Re: cortex / arm-hardfloat-linux-gnueabi (was Re: armelfp: new architecture name for an armel variant)
It's ARM's architecture and theirs to license, not Marvell's or Qualcomm's.
Qualcomm won't be so particularly annoyed as they get a big reference
in ARM's manuals (Qualcomm Scorpion is referenced).
In the end by far the most common (in terms of chips using it) variant
of armv7 is the cortex series. If another manufacturer uses their ARM
license to make a new core design that is compatible, good for them.
That doesn't stop the official armv7-a/r/m line being Cortex, and for
the vast majority of people out there to consistently compare the
armv7 designs they make to the capabilities of the "standard" ARM
Right now we're "fighting" over whether we call it armelhf armelfp or
whatever else.

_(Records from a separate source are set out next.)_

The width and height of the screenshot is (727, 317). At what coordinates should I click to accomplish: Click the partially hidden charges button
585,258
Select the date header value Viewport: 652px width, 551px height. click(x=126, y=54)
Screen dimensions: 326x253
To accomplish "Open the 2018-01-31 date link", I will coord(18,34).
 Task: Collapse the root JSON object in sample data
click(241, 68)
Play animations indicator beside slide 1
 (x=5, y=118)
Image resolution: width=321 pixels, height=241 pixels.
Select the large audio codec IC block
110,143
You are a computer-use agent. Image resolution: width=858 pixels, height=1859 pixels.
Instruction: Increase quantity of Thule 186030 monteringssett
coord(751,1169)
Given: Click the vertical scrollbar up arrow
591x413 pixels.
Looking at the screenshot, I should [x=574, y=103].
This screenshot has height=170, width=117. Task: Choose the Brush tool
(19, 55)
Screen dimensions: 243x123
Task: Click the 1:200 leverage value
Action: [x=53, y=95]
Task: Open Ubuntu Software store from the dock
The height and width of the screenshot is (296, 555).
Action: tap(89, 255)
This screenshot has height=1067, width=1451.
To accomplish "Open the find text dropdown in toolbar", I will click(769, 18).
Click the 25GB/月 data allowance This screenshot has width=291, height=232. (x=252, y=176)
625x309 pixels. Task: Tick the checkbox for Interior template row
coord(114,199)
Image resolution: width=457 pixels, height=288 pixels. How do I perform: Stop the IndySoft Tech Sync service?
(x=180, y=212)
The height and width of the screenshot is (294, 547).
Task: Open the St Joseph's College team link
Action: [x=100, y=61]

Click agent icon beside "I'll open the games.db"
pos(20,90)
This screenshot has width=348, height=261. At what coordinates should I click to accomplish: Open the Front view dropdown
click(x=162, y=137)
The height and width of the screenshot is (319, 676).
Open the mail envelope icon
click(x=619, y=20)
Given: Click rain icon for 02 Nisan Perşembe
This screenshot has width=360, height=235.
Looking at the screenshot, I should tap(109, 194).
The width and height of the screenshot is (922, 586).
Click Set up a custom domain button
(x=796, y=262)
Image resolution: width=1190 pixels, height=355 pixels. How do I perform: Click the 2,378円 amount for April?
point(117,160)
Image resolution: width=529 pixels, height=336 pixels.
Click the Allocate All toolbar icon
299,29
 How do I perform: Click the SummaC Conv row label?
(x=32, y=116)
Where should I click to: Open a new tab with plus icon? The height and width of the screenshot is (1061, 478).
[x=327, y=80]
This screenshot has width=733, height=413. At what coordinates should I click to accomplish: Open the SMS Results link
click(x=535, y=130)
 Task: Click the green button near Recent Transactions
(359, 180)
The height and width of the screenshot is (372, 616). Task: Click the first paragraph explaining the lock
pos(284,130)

Sure, they are nice descriptive names but they do not
specify which FPU is in use in most case, or revision, or make it
known at first glance that it is the "hard" float EABI. The endianness
and ABI version are irrelevant, and only got tacked onto the end to
differentiate the arm and armel ports where someone made the decision.
The Cortex-A series specification - which even Qualcomm and Marvell
adhere to on their own cores since armv7 architecture specification
defined in that documentation dictates it - that an armv7 CPU has the
option to have a VFPv3 FPU and implement the "d16" variant at the very
least, and "d32" if you use NEON, however you implemented it.
In order to distance the port from the arm and armel ports which will
work *absolutely everywhere* under those restrictions placed by the
ports (eabi and little-endian in the latter instance) I think "cortex"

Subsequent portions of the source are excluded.